“Di sole voci”, questo perentorio esordio della giovane poetessa torinese Silvia Rosa, il suo “battesimo di carta”, come lo definisce la stessa autrice, uscito nella collana Erato, ormai sempre più costellata di preziose proposte, per le Edizioni LietoColle - corredato da immagini di Giusy Calia, di assoluta confluenza cromatica, nel loro algido viraggio onirico - rivela, fin dai primi testi che raccoglie, una salda, asciutta misura stilistica, pur in un ambito di espressività lirica pulsante, franta, a tratti persino lacerante. Nella sua densissima raccolta, l’Autrice sembra operare un procedimento alquanto sofisticato di filtro tonale, attraverso uno slittamento mimetico dell’io poetante, che assume l’ottica, costantemente spiazzante, ora di obiettivo, ora di controcampo al suo stesso sguardo, con una minuziosa testimonianza drammatica, dapprima teatrale, quasi a tratti didascalica, e poi pulsionale, in profonda trance mesmerica, apparentemente consanguinea di un macro-minimalismo iperrealistico, da reperto autoptico straziato e straziante, ma più in fondo, tra le pieghe della tessitura composita e polisemantica dei testi, ad uno straniato rito di espiazione, magistralmente stilizzata nella sua sofferta reviviscenza, delle miserie più atroci e insondabili della condizione umana: “Astratta carne / ti vivo di parole / e non di sangue / prigione di respiri / e braccia e occhi e gambe / condanna, che ti sconto / giorno dopo giorno dopo notte /[...] / raschiandoti / dall’ombra del mio corpo.” Come osserva con nitidissima “messa a fuoco” esegetica, Alessandra Pigliaru, nella sua prefazione al volume: “Ecco che la nudità diventa la possibilità di decifrare con la pelle la scrittura e il segno del mondo: resta come un coagulo che si distingue dall'anima e accede al Senso.”

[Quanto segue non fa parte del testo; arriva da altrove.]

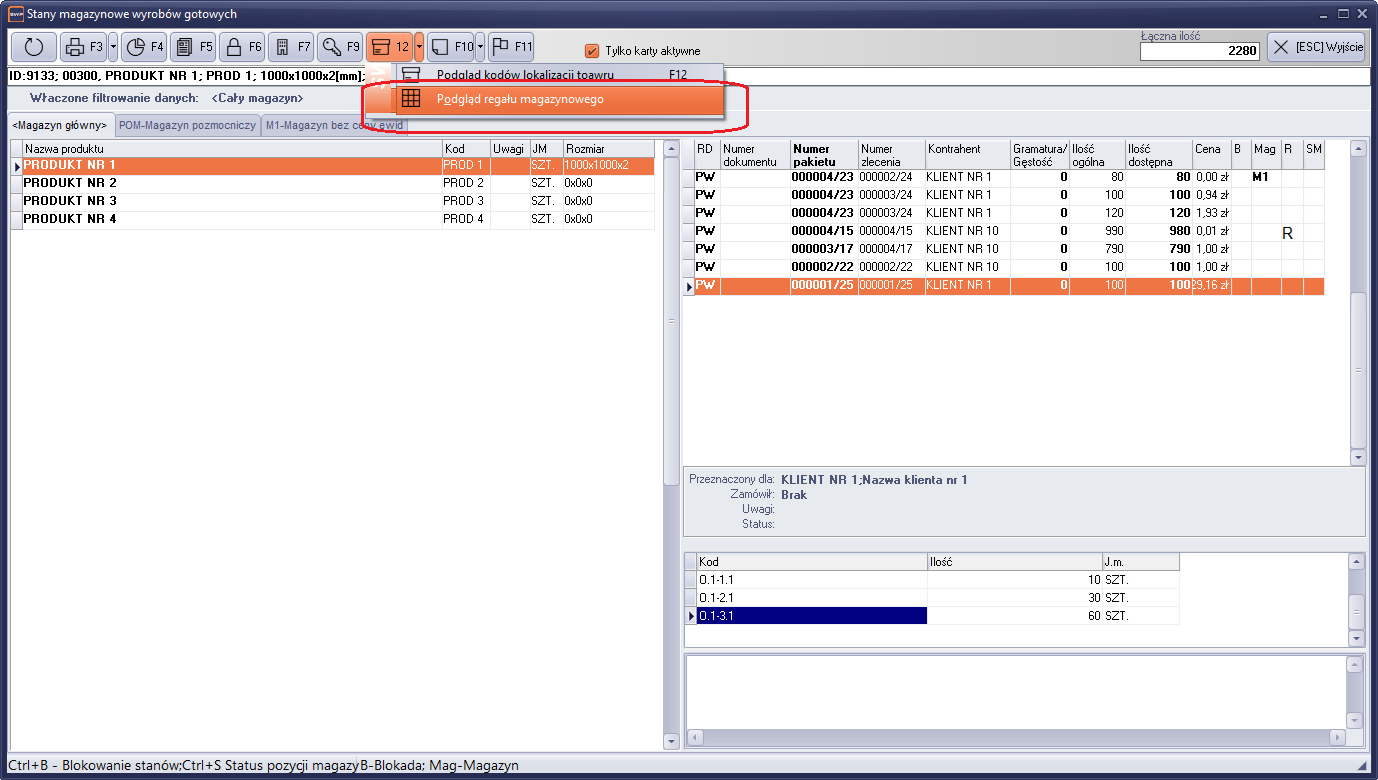Click the '[ESC] Wyjście' button
The width and height of the screenshot is (1378, 780).
click(x=1316, y=47)
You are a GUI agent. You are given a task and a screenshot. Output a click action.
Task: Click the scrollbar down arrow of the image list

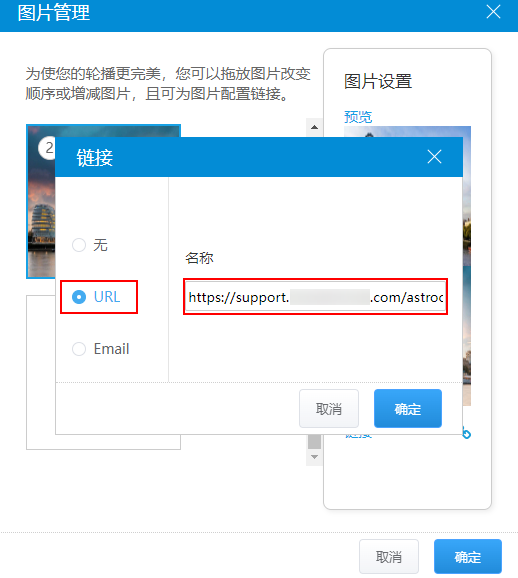coord(314,457)
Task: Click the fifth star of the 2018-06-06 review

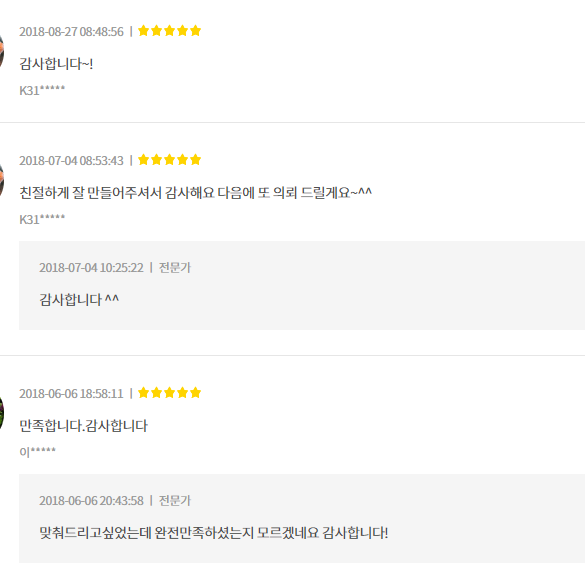Action: (195, 392)
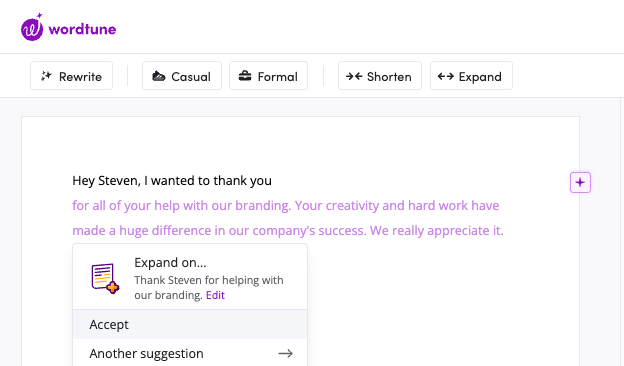Switch tone with Casual button
The image size is (624, 366).
tap(182, 76)
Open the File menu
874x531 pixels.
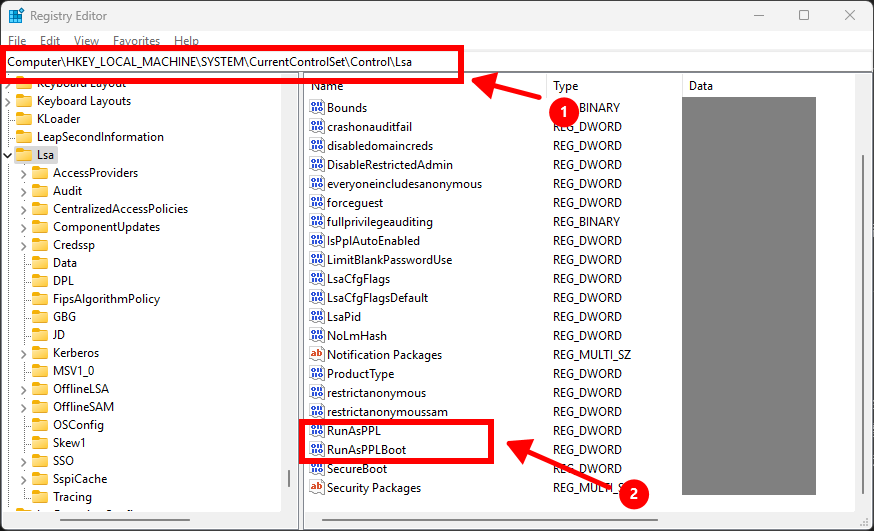(x=17, y=41)
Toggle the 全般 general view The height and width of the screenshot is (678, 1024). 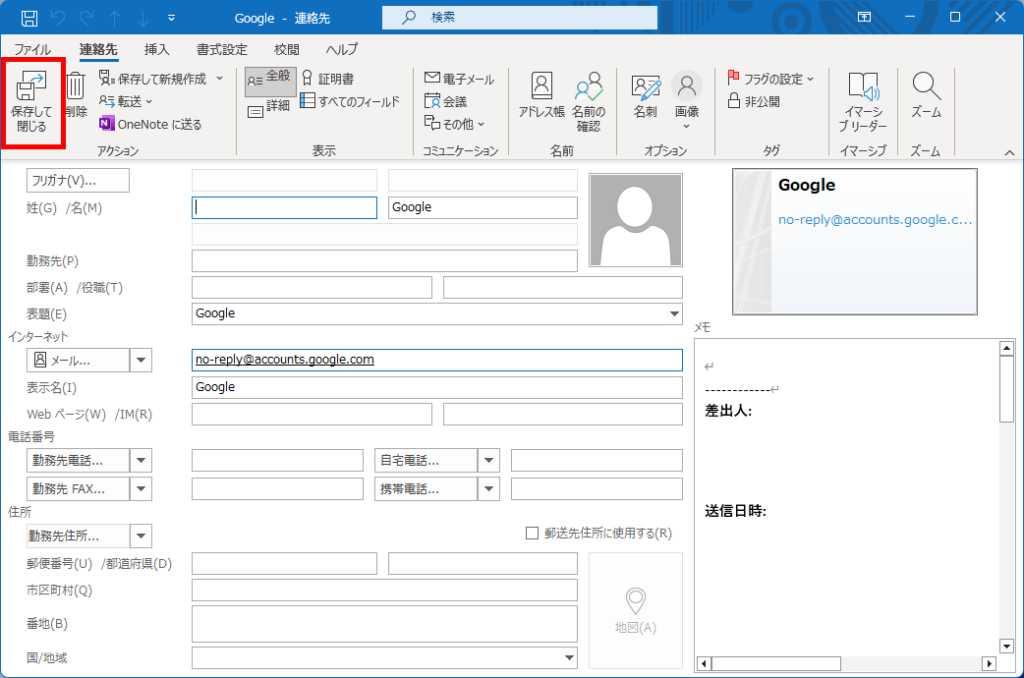[269, 77]
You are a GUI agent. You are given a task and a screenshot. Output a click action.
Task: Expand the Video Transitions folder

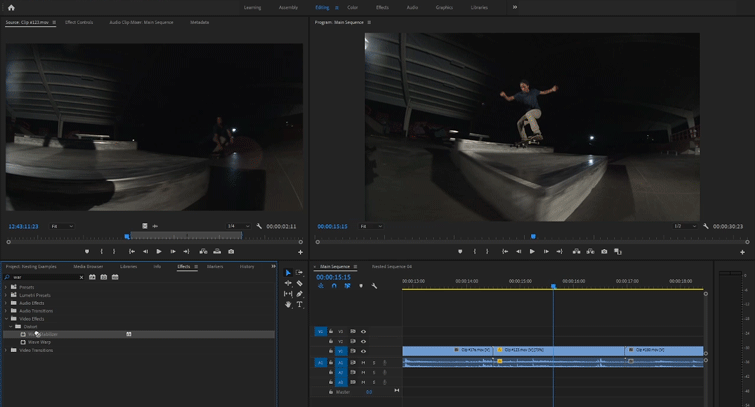(6, 350)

E come afferma, con sottilissima, penetrante indagine ermeneutica, Enzo Campi, nella sua corposa nota critica, che conclude il curatissimo “Libriccino da collezione”: “Questa poetica è essenzialmente impegnata nella ricerca non tanto di un destinatario quanto di una destinazione, di una dimora ove il senso possa trovare il suo aver-luogo. Se ‘Poesia significa per lo meno toccare la cosa delle parole’ (J.L. Nancy), la poeticità e la poematicità di Silvia Rosa toccano, simultaneamente, la trascendenza del corpo verso le parole e il sacrificio delle parole verso il corpo.”
In questo suo, tanto congruo, iniziale tratto di percorso di scrittura, l’Autrice dà prova, insomma, di una padronanza quasi strabiliante, per la giovane età, di un linguaggio sempre esatto, severo, a tratti preziosamente spoglio; un dettato concreto, intimamente vigoroso, rigorosamente sorvegliato, che sottolinea e acuisce l’efficacia e la profondità evocativa dell’assunto, in una sommessa, coerente monodia “in minore” che si consolida, alla fine, in un impietoso “requiem” per tutta l’umanità offesa, oltraggiata, nel mondo, nella storia, mesta filigrana di un caleidoscopio, riflesso su uno schermo scuro, ma vividamente delineato, del suo “lucido martirio”, verso cui, questo arrochito e trasognato gemito, porge un quanto mai macerato germe, larvato, quasi soffocato nel fitto miasma del dilagante fango, ma strenuamente fecondo di fermenti nitidi di rivalsa.